Callaway’s attorney Huntley Johnson provided reporters with a redacted copy of the hearing officer’s decision.

Hearing officer Jake Schickel, a source of recent controversy as a UF booster, stated he was asked to recuse himself, but declined the request.

“Immediately prior to the hearing I was provided a letter which was made part of the record from Mr. Clune, asking me to recuse myself. I denied the request. While he did not impugn my integrity he was concerned with bias. I recounted my experience training, education and life involvements and indicated that I did not believe that I would be biased in any way in favor of or against any of the parties. I have prosecuted rape cases, I have sat in judgment of lawyers. My family has dealt with rape issues. Note that this was a Student Conduct Hearing which is often held by a member of the university community. The issue is an alleged conduct violation by Mr. Callaway.”

The report states that the accuser was at Callaway’s residence, but not at his request.

“The accuser was at Mr. Callaway ‘s residence voluntarily and not at the request of Mr. Callaway. Others were present the whole time she was at Mr. Callaway’s. She was not detained at any point nor did she ask for help from any of the persons present including another woman,” Schickel writes.

He continues:

“I further find that the time line as indicated by the various text message date stamps do not support her contentions of force or an inability to consent, They are inconsistent, initially reported being forced to have sex and then some time later indicated that she thought she was going to be forced to have sex. Another time she stated that she wasn’t sure if she had been raped.”

Schickel considered whether the accuser could consent to sexual activity.

“I noted the statements by (redacted) in the investigation report wherein she stated did not consent because of intoxication and/or force, However the totality of the evidence suggest the contrary and she was not intoxicated to the extent she could not consent. The affidavits all indicated that (redacted) did not appear intoxicated. Further her own text messages indicated that she was pretending to be intoxicated.”

It also noted that the ER report did not show any sign of injuries.

“I further find that the time line as indicated by the various text message date stamps do not support her contentions of force or an inability to consent, They are inconsistent, initially reported being forced to have sex and then some time later indicated that she thought she was going to be forced to have sex. Another time she stated that she wasn’t sure if she had been raped,” Schickel writes.

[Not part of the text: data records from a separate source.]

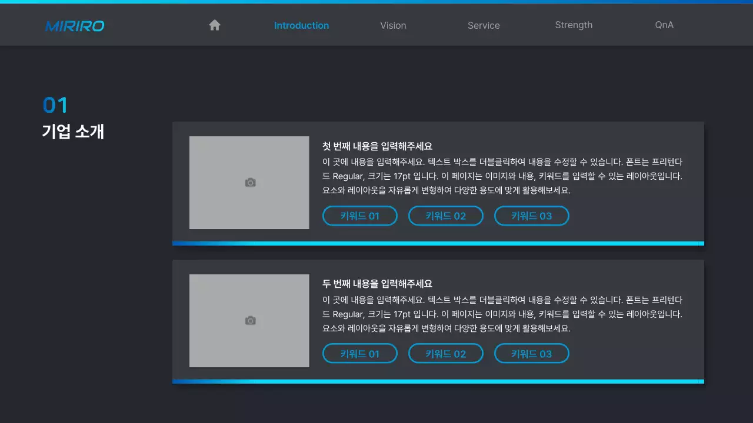The width and height of the screenshot is (753, 423).
Task: Click the 키워드 02 button in the first card
Action: [x=445, y=216]
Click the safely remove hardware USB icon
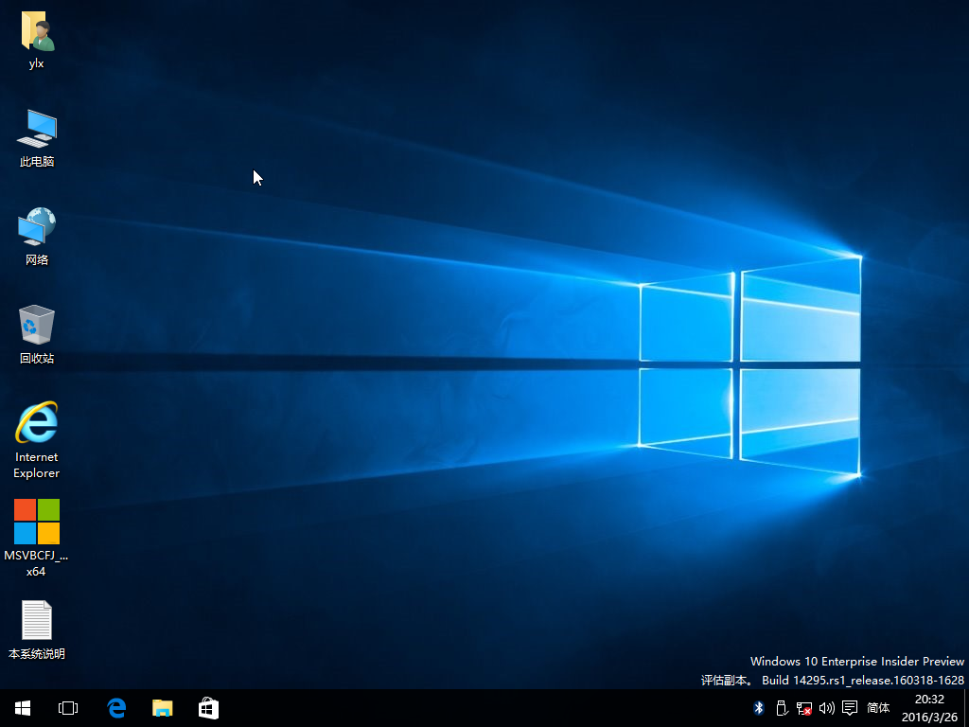 click(782, 708)
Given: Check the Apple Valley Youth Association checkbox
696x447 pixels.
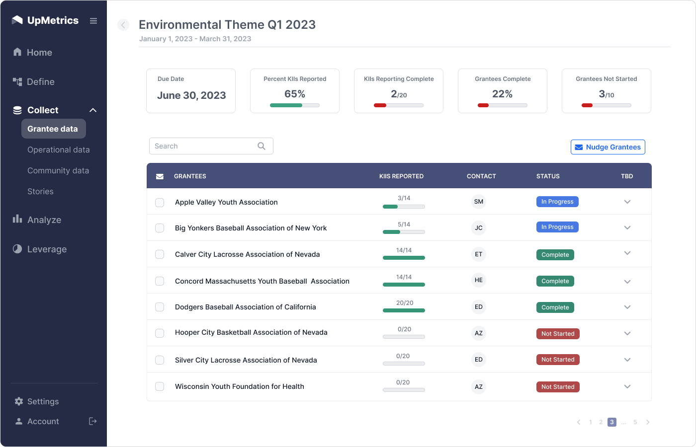Looking at the screenshot, I should pos(160,203).
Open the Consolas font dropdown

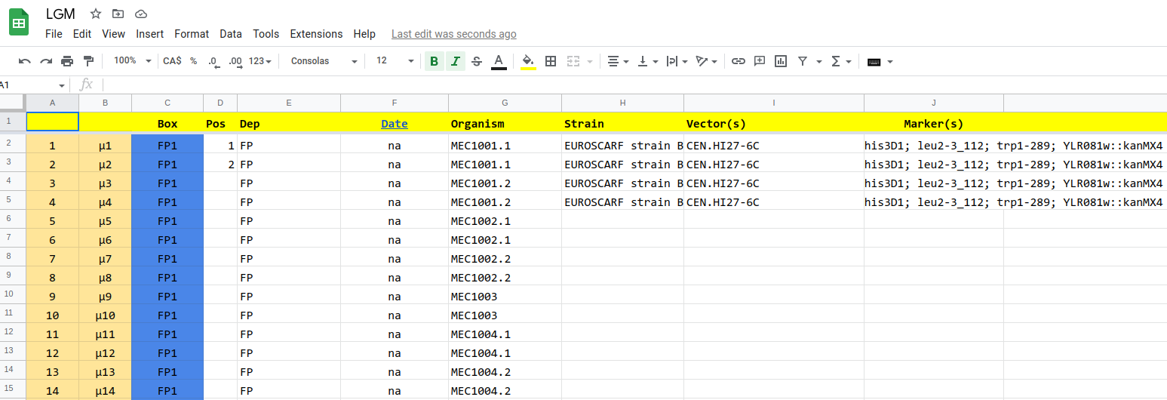pos(323,61)
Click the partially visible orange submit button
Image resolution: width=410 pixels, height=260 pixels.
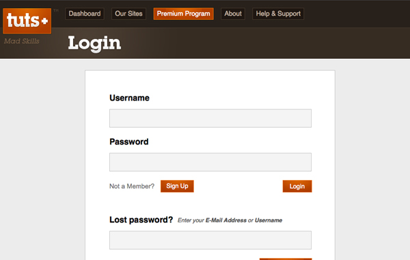(286, 259)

Shickel ultimately sided with Callaway’s explanation offered at the hearing, at which the accuser and her attorney did not participate.

“As a fact finder it is my impression that Mr. Callaway was honest, sincere, and presented himself well. He testified the sexual encounter was consensual, at least on the part of (redacted). Both Mr. Callaway and (redacted) admitted he was high on marijuana. She stated, he was ‘faded as (expletive).’ He stated, ‘I was so stoned I had no interest in having sex with anyone.’ He stated she was the aggressor,” the report reads.

The report was accompanied by a fiery statement from Johnson:

The complainant’s advisor has gone out of his way to distort Mr. Callaway’s actions. Please allow us to level the playing field.

This decision by the hearing officer reflects only a fraction of the evidence which is not favorable to the complainant.

The young lady’s advisor has said, “they will take their witnesses and go elsewhere.”

They need to be careful what they wish for.

The accuser has 10 business days to appeal the decision.